- Kakul Location within Khyber Pakhtunkhwa Kakul Location within Pakistan
- Coordinates: 34°12′11″N 73°16′56″E﻿ / ﻿34.20306°N 73.28222°E
- Country: Pakistan
- District: Abbottabad
- Tehsil: Abbottabad
- Province: Khyber-Pakhtunkhwa

Population
- • Total: 30,000

= Kakol, Abbottabad =

Kakol, also known as Kakul, is a village situated in Abbottabad District in the Khyber Pakhtunkwa province of Pakistan. It is part of Abbottabad Tehsil and is located 5 km northeast of the centre of Abbottabad city near the Thandiani Hills at an elevation of 1532 metres.

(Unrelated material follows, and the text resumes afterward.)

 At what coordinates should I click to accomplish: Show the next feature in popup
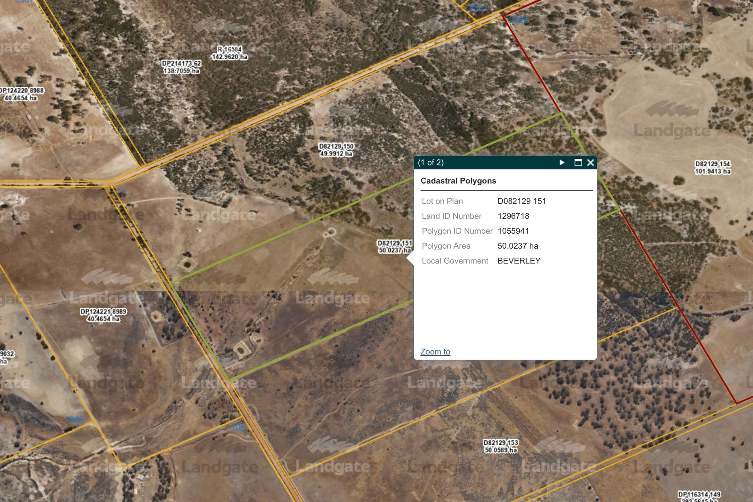[x=562, y=162]
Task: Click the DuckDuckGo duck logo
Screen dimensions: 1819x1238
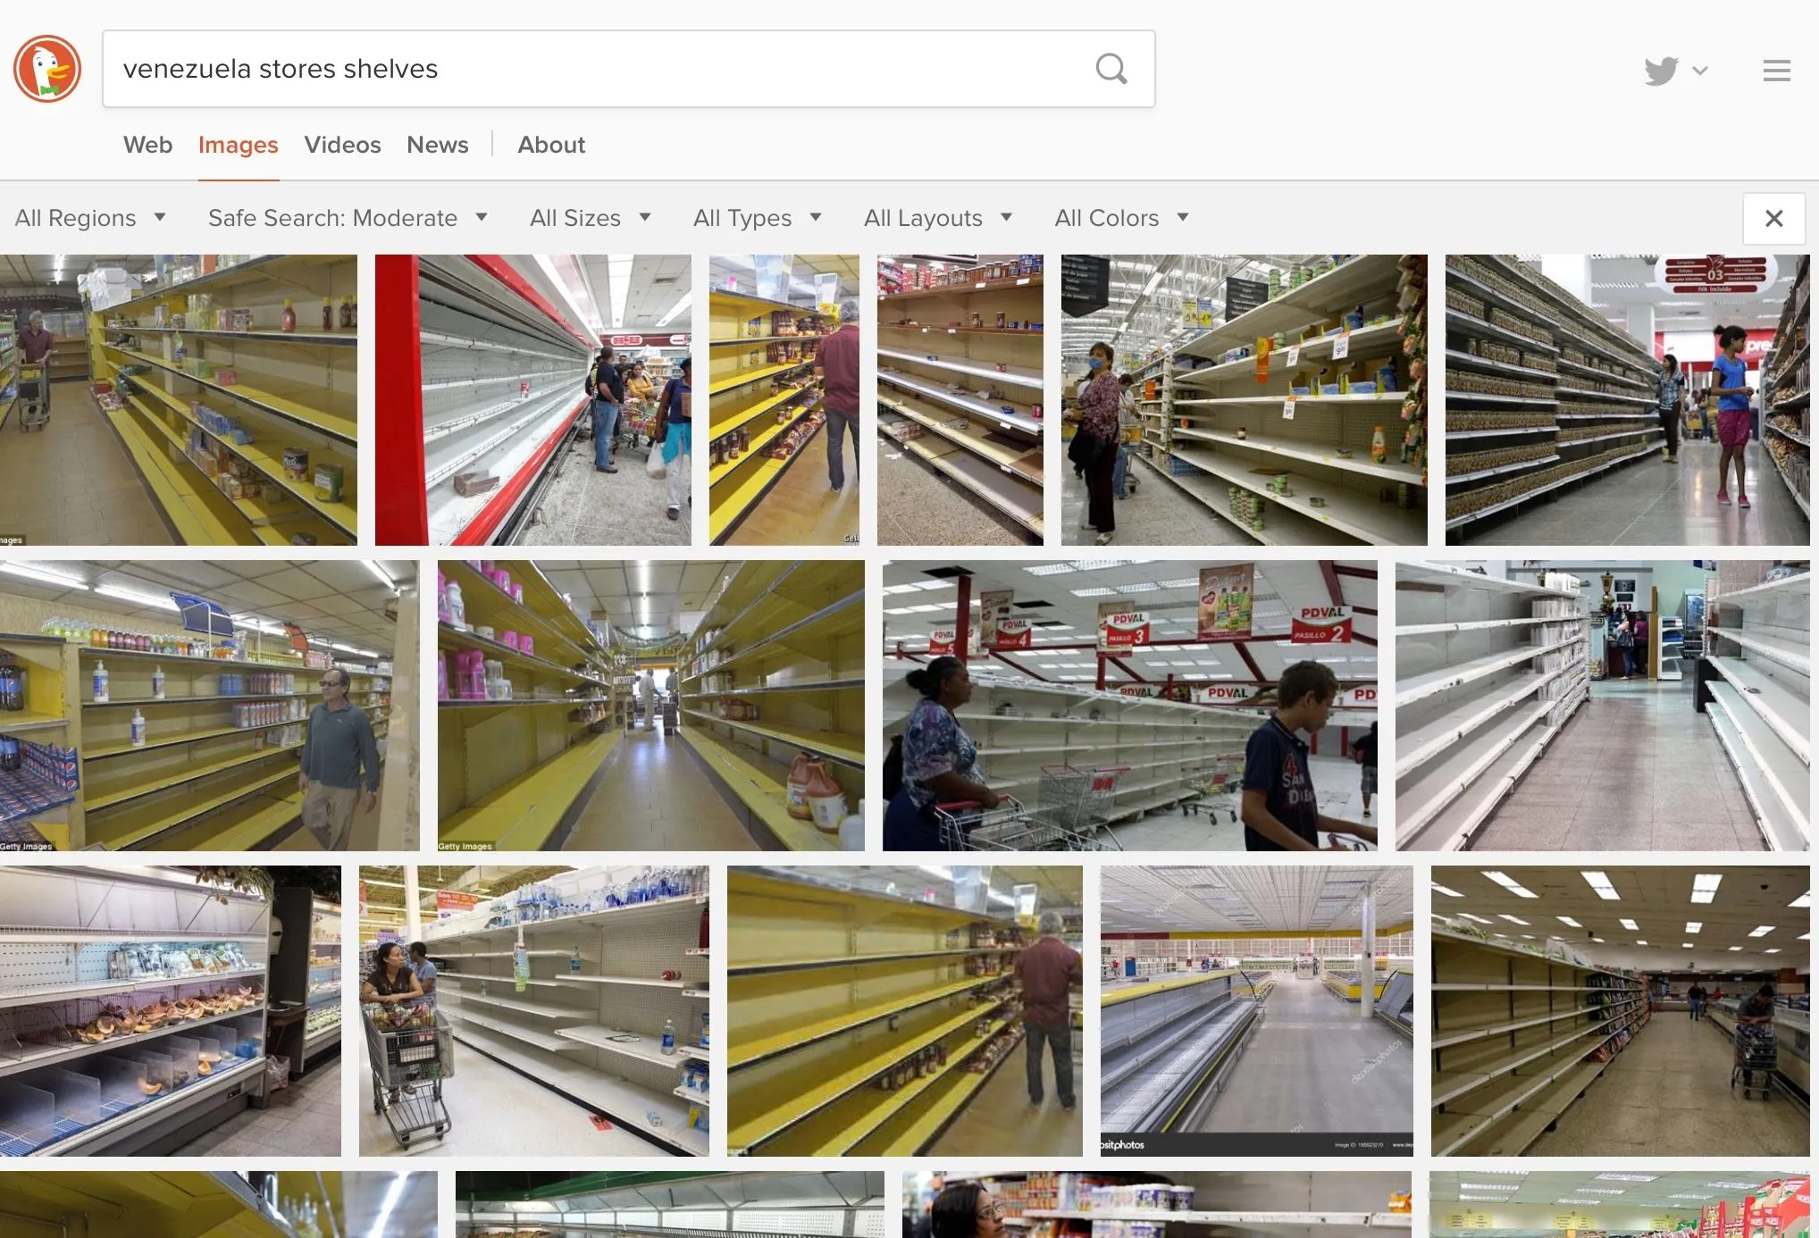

Kakul is known for being the site of the Pakistan Military Academy, also known as PMA Kakul, it is the Officer Training Academy of the Pakistan Army. The posterior gate of PMA is also named as Kakul gate owing to its proximity with the village.
It is a village historically owned by Jadoon Tribe of Pashtuns and the full name of kakul village according to which it is signed under Abbottabad Authorities is Kakul Mansoor Jadoon

==Demography==
According to the 2017 census, the population of the village is 8,237 - of which 4,156 were males and 4,081 females. The average household size was recorded 5.95.

==History==
Kakul was a rural area prior to the establishment of a Boer Prisoner of War camp during the Boer War, circa 1899–1902, by the (then) Government of British India. This site was placed under the official management of the 5th Royal Gurkha Rifles. Later on, the POW camp was converted into an army mountaineering and PT school until 1947–48, and a portion of it also remained the offices of the Royal Indian Army Service Corps (RIASC). It was this site, which was later chosen for the new post-independence Pakistan Military Academy, which is located in the eastern side of the valley.